If you’d like to train teachers, start small by offering short workshops on a topic you’ve explored in depth. You don’t need to know it all; you do need to know something of value and how to convey it. Follow the advice from chapter 10 on developing a workshop. After running several shorter versions of a workshop, you’ll be confident and clear on how you can expand it into a full weekend or weeklong training. If you are in the Yoga Alliance network, register as an E-RYT as soon as you can (after one thousand teaching hours and two calendar years past your graduation). This means that other RYTs can count study with you, in workshops or in regular classes, toward their continuing education hours. You can also pay $20 per year to register as a continuing education provider (YACEP), then list your course in the Yoga Alliance’s continuing education directory.

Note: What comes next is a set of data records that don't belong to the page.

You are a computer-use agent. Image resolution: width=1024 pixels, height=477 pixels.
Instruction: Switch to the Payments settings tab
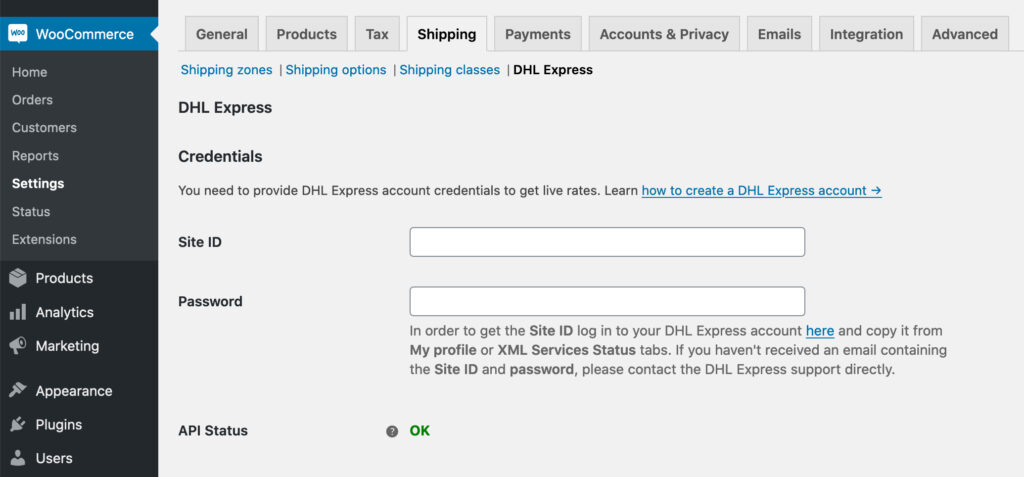(537, 34)
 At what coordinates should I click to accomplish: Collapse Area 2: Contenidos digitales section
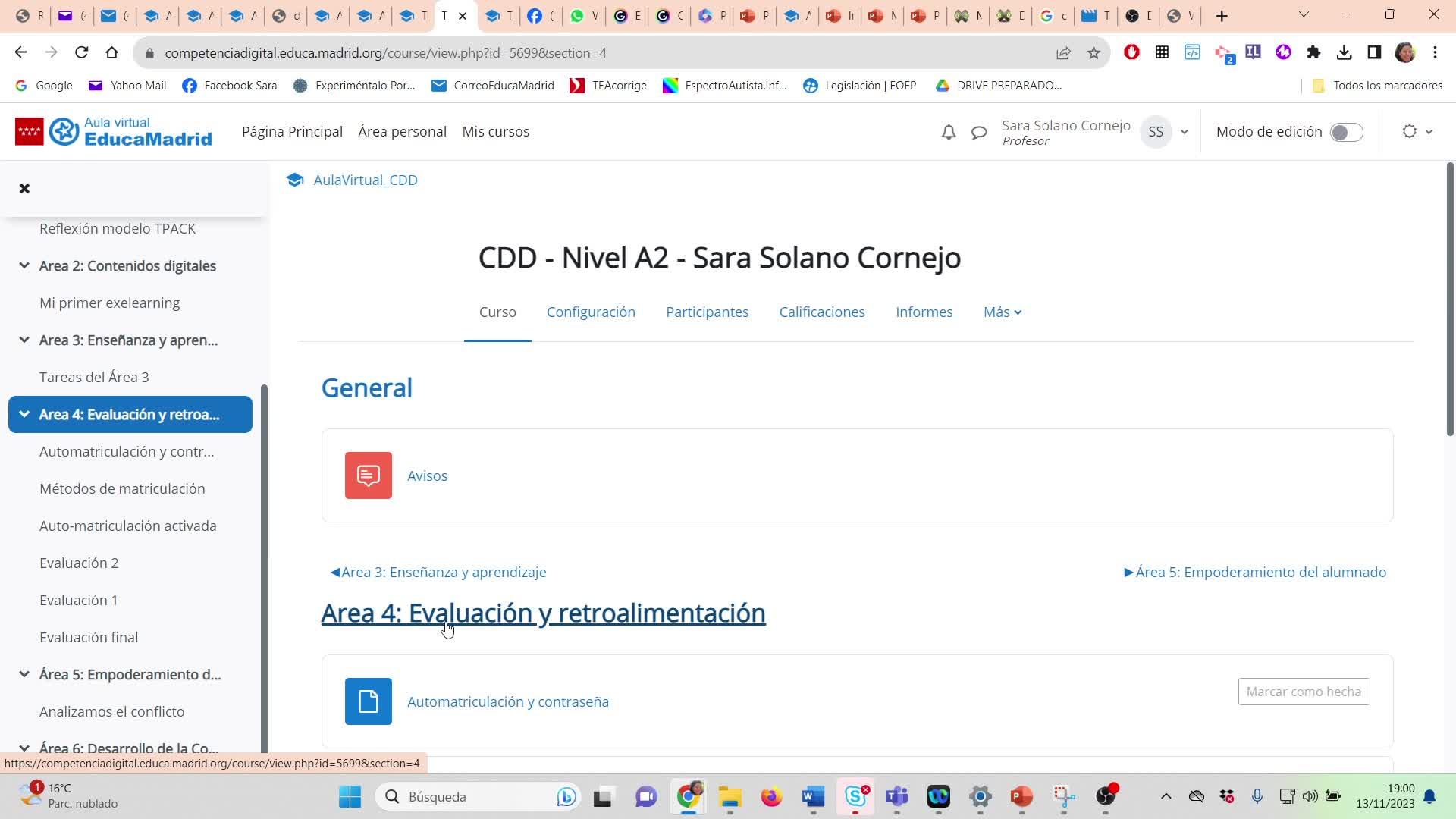coord(24,265)
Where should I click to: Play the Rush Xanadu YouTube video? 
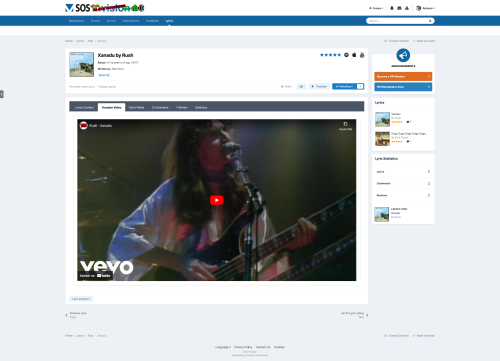coord(217,200)
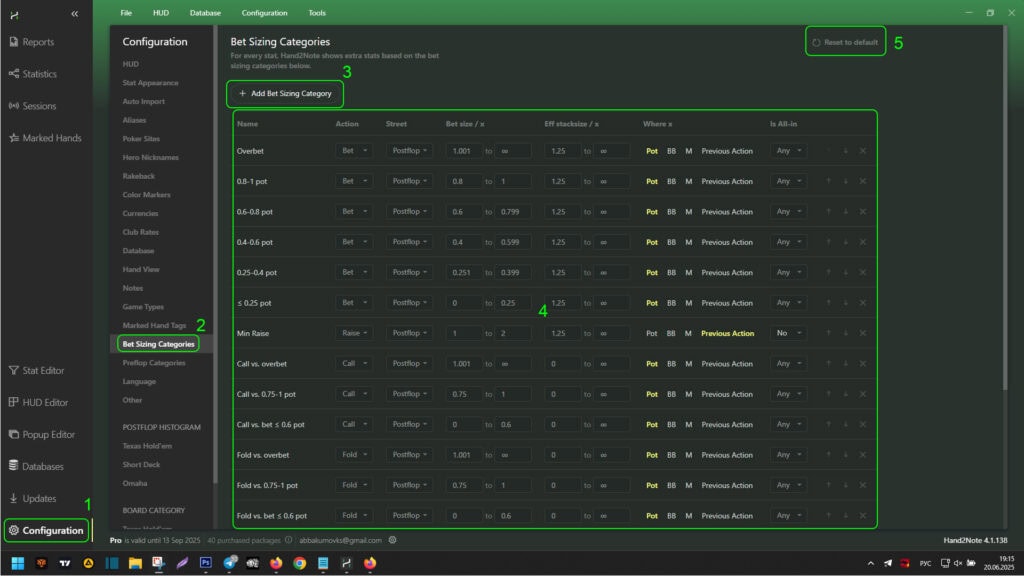
Task: Expand Street dropdown for the Overbet row
Action: 410,151
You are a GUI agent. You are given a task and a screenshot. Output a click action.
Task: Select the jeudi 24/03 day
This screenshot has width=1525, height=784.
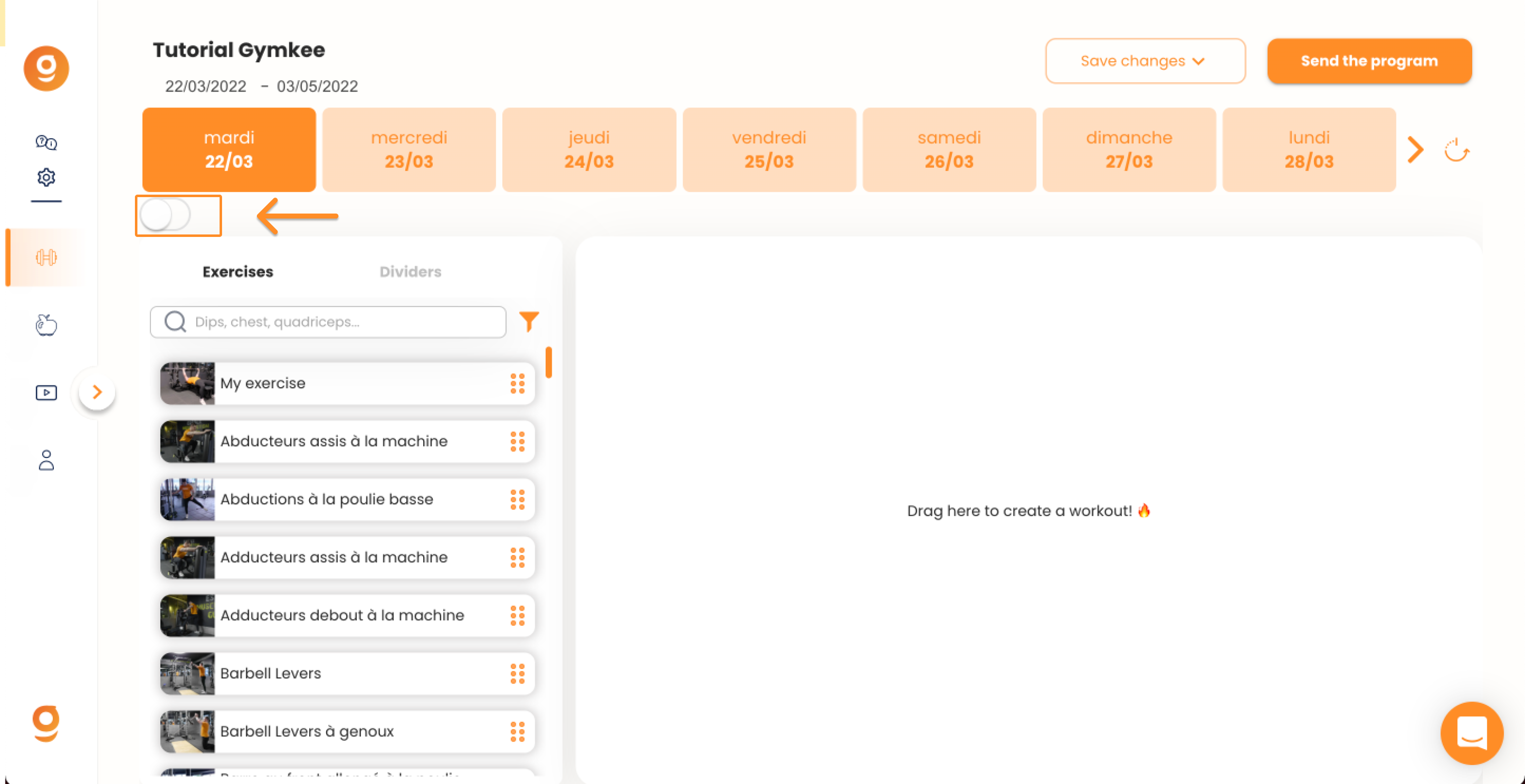pos(589,150)
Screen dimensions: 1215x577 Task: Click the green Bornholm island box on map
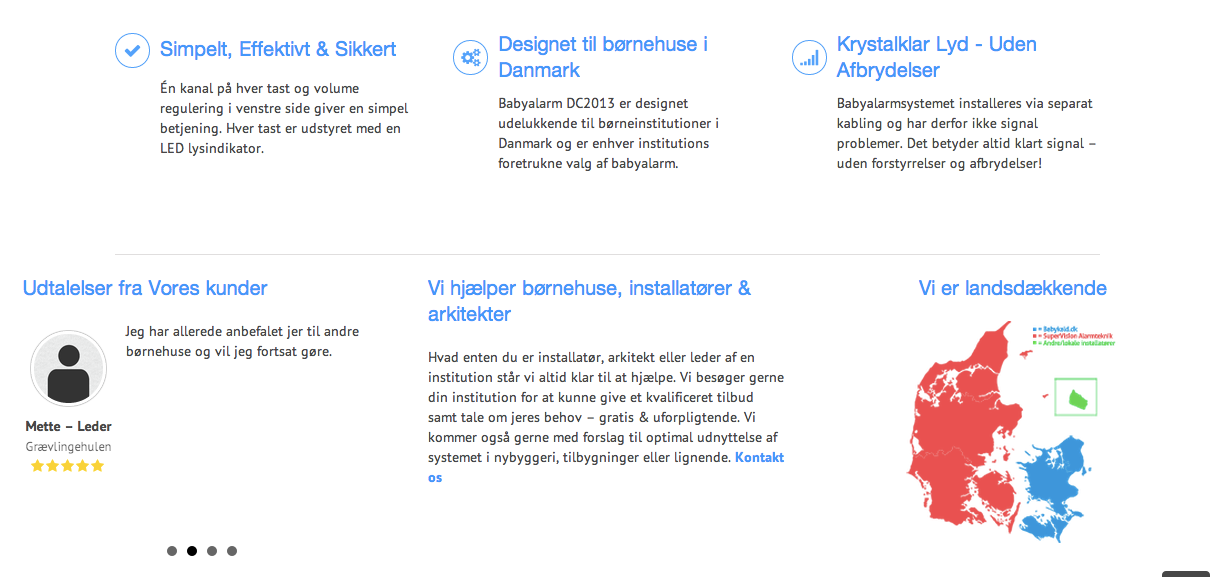point(1075,397)
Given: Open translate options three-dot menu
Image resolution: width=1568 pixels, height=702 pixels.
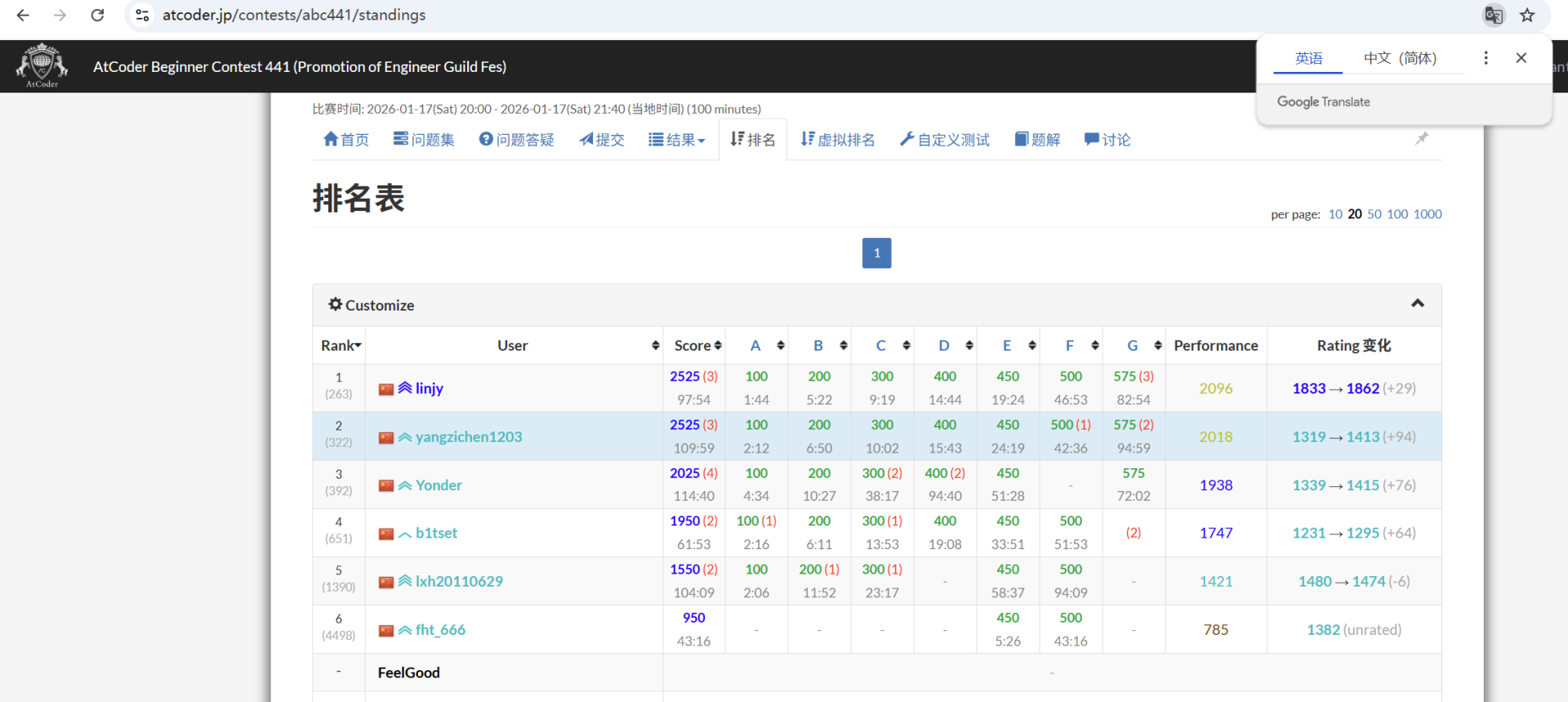Looking at the screenshot, I should pyautogui.click(x=1486, y=58).
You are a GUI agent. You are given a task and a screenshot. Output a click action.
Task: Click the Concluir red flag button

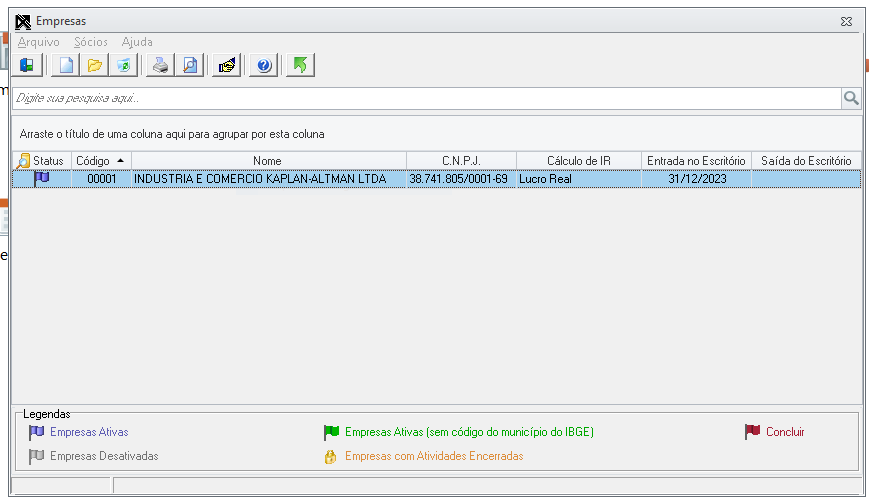coord(775,432)
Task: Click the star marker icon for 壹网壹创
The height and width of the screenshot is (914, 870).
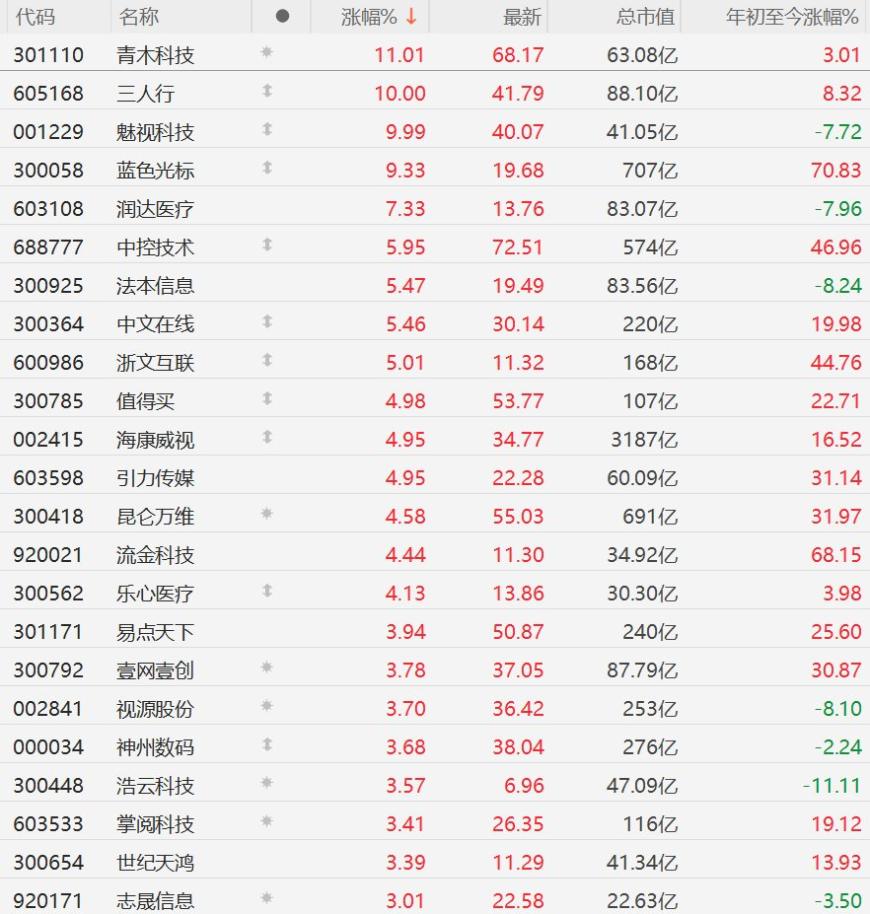Action: 267,669
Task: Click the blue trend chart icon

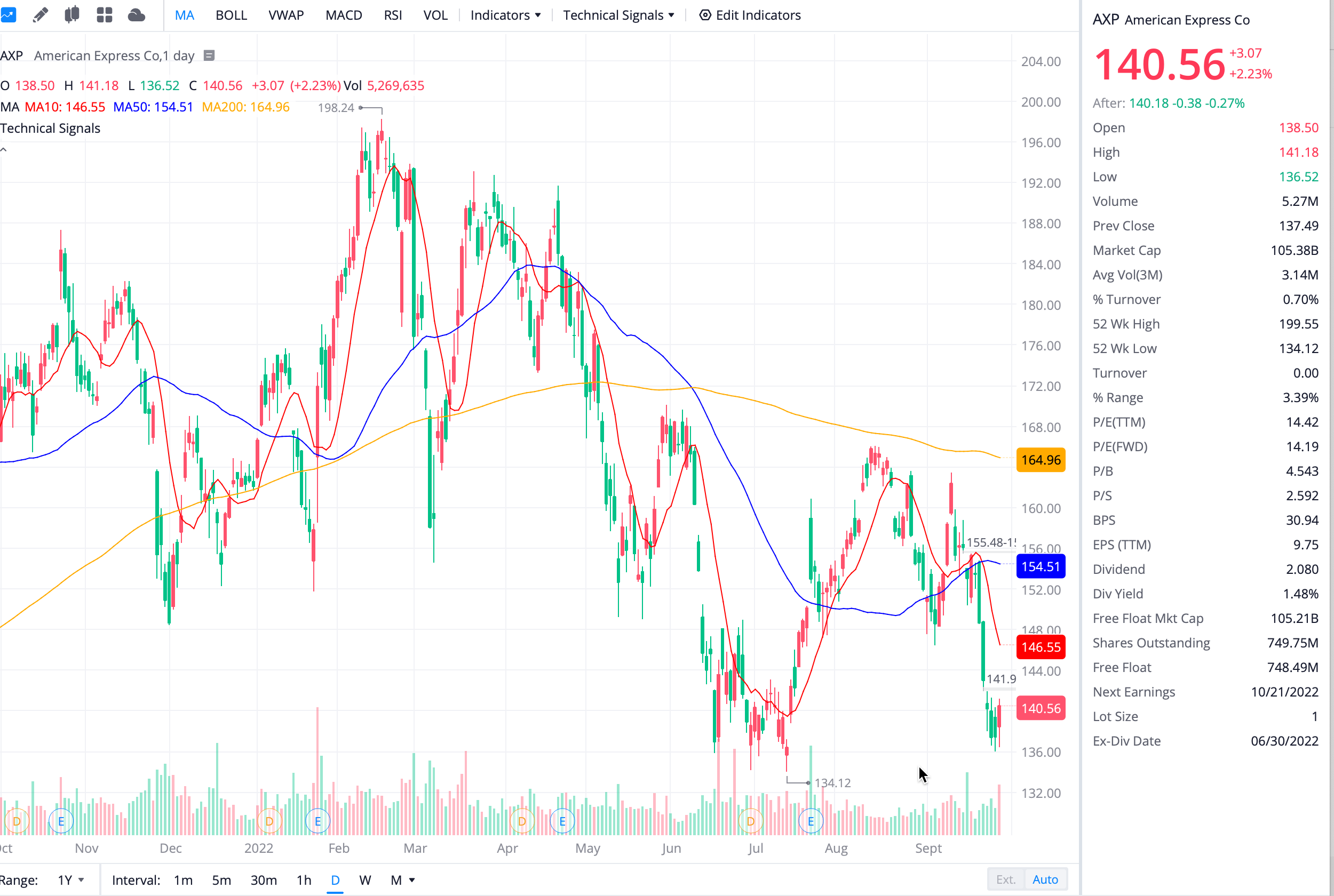Action: [9, 15]
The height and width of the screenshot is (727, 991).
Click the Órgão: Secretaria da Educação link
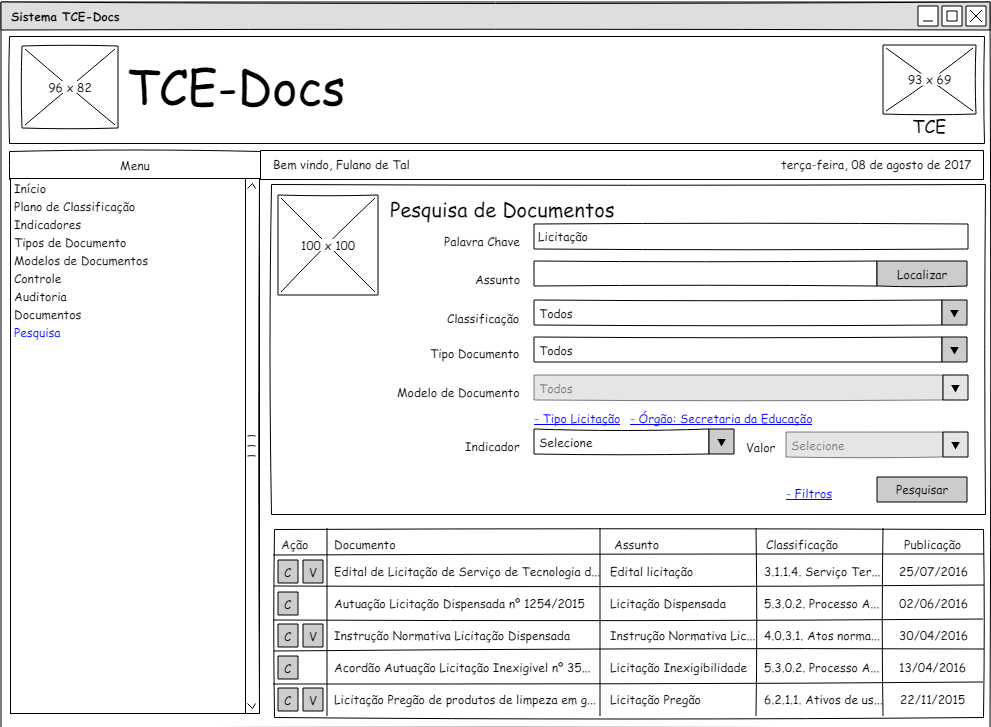tap(721, 419)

In time, you might become involved in a full-featured yoga teacher training. Teacher trainings are a major undertaking. It helps to work inside someone else’s to see what parts you would like to handle yourself and where you need support. This might even be enough to convince you that teaching in a training is better than constructing one wholesale. If you do choose to create your own, first make sure you are not stepping on any toes locally, especially if you have been teaching inside another program. Your program should be distinct enough that you won’t be siphoning off students from a training that has employed you to your mutual benefit. This is good both from a relationship management perspective and for your marketing plan. If you get the all clear, you’ll next need to decide whether to affiliate with the Yoga Alliance. If you do, you will design a curriculum that meets their current requirements, detail it on an application, and seek their approval. This may take several rounds of back-and-forth over many months, so do not advertise a start date for your program until it has been cleared.
Whether or not you affiliate your training with the Yoga Alliance, look at their standards and application. This will help you develop policies that will keep you and your trainees clear and safe, including whether, when, and how to give refunds. As you enroll your trainees, be clear on what you want from them. Do you want them to have a particular background? A certain amount of experience as a student? Will you require references? Clear communication with prospective students about the demands of the program, your expectations, and what they can expect as next steps after training will save heartache down the road. Revisit the advice in chapter 2 for those choosing a yoga teacher training, but now envision yourself on the other end of the equation as the trainer, not the trainee. What matters most? How can you attract and enroll those who will ensure the best learning environment for all?
The first round of teacher training will likely be the hardest, as everything will be new to you. Slot in extra care for yourself during YTT weekends or weeks, and make notes after each session about what went well, what didn’t, and how you want things to go next time.
When you offer a teacher training, I hope you’ll use this book as a manual. It contains everything I tell my teacher trainees, everything I have learned throughout my career, and everything I, as a studio owner, wish teachers knew about how to treat themselves, their clients, their employers, and each other. The more professional each of us strives to be, the healthier the field of teaching yoga and mindful movement will grow. And the healthier the field is, the more people will benefit, teachers and students alike. Thank you for reading, and namaste.